## TEXT SEGMENT
- Opening Delimiter -

Apple wants to limit how the new MacBook Pro (2016) Touch Bar can be used

MacBook Pro's compelling new feature is the TouchBar.

When Apple unveiled the latest MacBook Pro, it was the Touch Bar that stole the show. But if you were expecting this touchscreen addition to the keyboard to become an all-singing, all-dancing fun parade, you may be disappointed.

Apple -- loving, as it does, to remain firmly in control of everything -- has issued developers strict guidelines that restrict how the Touch Bar can (or should...) be used.

The company is very keen for the Touch Bar to be seen as an extension of, or addition to, the keyboard, and not the screen. As such, Apple is keen to avoid the Touch Bar being anything other than useful -- and certainly avoiding the risk of it becoming a distraction. TechCrunch shares details of some of the guidelines that have been given to developers:

  • Use the Touch Bar as an extension of the keyboard and trackpad, not as a display.

- Closing Delimiter -

## ACTION ITEM
Please continue the article on Apple's Touch Bar guidelines for developers, starting after its first bulleted rule.

## RAW DATA
- Opening Delimiter -

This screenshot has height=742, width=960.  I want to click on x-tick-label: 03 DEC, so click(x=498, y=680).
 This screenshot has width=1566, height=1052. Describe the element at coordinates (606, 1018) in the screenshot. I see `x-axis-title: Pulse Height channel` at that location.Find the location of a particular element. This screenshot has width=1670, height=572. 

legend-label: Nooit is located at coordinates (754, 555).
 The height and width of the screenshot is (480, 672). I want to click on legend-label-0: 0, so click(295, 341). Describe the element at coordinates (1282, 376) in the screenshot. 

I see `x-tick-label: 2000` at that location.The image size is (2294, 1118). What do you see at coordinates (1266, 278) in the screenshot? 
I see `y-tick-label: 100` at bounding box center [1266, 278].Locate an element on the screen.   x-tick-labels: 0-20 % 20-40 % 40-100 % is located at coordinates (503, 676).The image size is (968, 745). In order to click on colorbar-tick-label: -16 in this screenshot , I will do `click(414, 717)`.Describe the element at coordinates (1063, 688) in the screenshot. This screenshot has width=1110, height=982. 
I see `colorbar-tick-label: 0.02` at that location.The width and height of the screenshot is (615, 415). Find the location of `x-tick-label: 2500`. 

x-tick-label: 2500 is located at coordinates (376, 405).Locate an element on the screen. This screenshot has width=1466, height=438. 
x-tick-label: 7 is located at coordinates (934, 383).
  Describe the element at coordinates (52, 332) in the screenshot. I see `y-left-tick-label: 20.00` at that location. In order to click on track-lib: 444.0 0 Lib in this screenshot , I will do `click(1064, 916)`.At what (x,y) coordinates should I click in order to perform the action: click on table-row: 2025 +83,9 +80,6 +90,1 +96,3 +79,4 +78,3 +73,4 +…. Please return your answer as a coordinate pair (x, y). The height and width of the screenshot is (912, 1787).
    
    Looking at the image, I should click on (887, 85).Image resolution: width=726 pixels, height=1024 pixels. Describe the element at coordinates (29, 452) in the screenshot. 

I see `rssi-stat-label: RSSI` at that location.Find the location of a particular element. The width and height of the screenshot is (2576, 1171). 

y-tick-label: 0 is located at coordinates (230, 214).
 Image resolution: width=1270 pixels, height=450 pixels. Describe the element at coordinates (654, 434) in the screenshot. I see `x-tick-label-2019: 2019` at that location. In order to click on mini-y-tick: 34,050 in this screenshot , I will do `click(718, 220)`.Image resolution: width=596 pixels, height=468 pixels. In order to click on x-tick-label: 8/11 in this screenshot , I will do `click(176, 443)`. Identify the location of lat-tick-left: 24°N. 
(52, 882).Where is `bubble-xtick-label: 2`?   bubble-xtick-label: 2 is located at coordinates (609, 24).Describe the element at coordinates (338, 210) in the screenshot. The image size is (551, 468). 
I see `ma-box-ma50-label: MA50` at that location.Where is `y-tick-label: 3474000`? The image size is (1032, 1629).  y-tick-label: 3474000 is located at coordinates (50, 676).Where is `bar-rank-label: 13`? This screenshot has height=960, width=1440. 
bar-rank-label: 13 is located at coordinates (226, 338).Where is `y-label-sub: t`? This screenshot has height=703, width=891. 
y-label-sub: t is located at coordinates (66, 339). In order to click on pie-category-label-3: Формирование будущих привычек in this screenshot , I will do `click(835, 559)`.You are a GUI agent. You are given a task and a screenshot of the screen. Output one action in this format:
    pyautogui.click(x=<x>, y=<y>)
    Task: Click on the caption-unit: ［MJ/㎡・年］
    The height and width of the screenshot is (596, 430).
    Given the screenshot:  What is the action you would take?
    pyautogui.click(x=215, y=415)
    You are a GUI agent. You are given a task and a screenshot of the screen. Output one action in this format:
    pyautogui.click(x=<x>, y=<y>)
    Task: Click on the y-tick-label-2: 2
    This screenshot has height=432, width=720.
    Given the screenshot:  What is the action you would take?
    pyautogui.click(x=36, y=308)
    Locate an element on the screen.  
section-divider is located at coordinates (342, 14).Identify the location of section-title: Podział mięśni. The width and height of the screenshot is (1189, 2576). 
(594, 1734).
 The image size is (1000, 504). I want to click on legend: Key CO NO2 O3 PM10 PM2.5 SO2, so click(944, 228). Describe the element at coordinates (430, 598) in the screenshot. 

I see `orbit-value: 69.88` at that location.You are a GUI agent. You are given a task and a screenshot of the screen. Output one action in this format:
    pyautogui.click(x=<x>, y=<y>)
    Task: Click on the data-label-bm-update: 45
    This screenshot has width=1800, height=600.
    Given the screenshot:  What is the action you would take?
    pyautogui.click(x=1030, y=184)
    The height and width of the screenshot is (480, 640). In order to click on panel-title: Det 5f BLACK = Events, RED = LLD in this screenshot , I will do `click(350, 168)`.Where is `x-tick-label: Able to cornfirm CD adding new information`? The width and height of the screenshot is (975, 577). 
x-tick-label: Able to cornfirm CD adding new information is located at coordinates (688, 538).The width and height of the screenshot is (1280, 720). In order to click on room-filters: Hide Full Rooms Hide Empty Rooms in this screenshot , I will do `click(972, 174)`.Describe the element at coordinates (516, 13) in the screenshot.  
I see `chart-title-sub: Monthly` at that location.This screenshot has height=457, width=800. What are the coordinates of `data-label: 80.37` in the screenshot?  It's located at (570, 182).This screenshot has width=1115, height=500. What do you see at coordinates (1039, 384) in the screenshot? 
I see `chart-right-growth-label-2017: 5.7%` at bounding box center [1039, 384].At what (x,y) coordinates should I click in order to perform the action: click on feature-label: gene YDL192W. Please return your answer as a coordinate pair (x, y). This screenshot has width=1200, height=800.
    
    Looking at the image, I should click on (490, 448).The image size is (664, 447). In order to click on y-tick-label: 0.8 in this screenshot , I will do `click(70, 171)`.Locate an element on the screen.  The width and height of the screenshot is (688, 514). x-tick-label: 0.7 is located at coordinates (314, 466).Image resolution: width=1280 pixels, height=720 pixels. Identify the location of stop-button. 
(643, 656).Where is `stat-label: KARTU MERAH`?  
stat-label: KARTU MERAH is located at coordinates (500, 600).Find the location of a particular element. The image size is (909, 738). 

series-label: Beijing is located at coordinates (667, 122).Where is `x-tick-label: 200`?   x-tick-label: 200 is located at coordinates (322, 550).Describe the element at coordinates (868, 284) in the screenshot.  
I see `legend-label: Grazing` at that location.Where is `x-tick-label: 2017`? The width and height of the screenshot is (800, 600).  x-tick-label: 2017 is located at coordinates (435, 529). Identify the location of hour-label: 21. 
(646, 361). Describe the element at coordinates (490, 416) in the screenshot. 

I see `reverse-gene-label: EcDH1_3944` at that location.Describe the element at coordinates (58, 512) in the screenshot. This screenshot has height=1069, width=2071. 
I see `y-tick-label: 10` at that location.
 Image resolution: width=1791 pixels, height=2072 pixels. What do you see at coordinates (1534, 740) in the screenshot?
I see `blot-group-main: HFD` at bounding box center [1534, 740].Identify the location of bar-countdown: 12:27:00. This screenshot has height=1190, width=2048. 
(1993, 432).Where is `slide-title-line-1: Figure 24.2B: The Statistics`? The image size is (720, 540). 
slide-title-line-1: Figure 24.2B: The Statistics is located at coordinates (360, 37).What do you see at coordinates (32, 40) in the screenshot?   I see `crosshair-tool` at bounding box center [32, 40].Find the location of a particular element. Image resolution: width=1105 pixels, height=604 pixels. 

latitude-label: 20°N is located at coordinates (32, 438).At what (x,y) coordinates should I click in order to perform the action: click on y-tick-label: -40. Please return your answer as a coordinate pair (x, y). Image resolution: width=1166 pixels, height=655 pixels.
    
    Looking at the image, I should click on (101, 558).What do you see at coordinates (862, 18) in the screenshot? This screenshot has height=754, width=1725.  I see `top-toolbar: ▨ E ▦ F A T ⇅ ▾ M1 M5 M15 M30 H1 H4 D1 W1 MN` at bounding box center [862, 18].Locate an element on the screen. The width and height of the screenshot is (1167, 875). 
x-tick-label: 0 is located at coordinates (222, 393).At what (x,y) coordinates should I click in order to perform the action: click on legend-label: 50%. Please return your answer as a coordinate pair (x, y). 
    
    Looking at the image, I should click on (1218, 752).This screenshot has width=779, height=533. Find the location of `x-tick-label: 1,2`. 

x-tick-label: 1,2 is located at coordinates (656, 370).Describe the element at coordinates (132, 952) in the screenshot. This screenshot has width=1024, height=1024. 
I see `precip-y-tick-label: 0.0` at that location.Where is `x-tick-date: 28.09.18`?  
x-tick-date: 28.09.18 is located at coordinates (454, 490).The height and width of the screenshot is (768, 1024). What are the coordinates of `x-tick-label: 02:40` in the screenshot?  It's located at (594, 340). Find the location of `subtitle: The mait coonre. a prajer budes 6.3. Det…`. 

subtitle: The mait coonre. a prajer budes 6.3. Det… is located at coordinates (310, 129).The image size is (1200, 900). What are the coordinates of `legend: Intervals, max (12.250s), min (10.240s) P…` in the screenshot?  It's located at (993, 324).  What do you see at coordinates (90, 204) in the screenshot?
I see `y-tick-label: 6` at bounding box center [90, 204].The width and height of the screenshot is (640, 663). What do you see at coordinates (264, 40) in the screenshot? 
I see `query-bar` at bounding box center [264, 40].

- Closing Delimiter -

## RESPONSE TO THIS EXERCISE
  • The Touch Bar shouldn't display alerts, messages, scrolling content, static content, or anything else that commands the user's attention or distracts from their work on the main screen.
  • Avoid animation. The Touch Bar is considered an extension of the keyboard, and people don’t expect animation in their keyboard.
  • Use color tastefully and minimally. In general, the Touch Bar should be similar in appearance to the physical keyboard.
  • In general, the Touch Bar shouldn't include controls for tasks such as find, select all, deselect, copy, cut, paste, undo, redo, new, save, close, print, and quit.

It remains to be seen whether developers choose to abide by these guidelines, or what sort of penalties -- if any -- might exist for those who decide not to. But it is safe to assume that there will be a burgeoning market of third party tools that go against everything Apple has set out.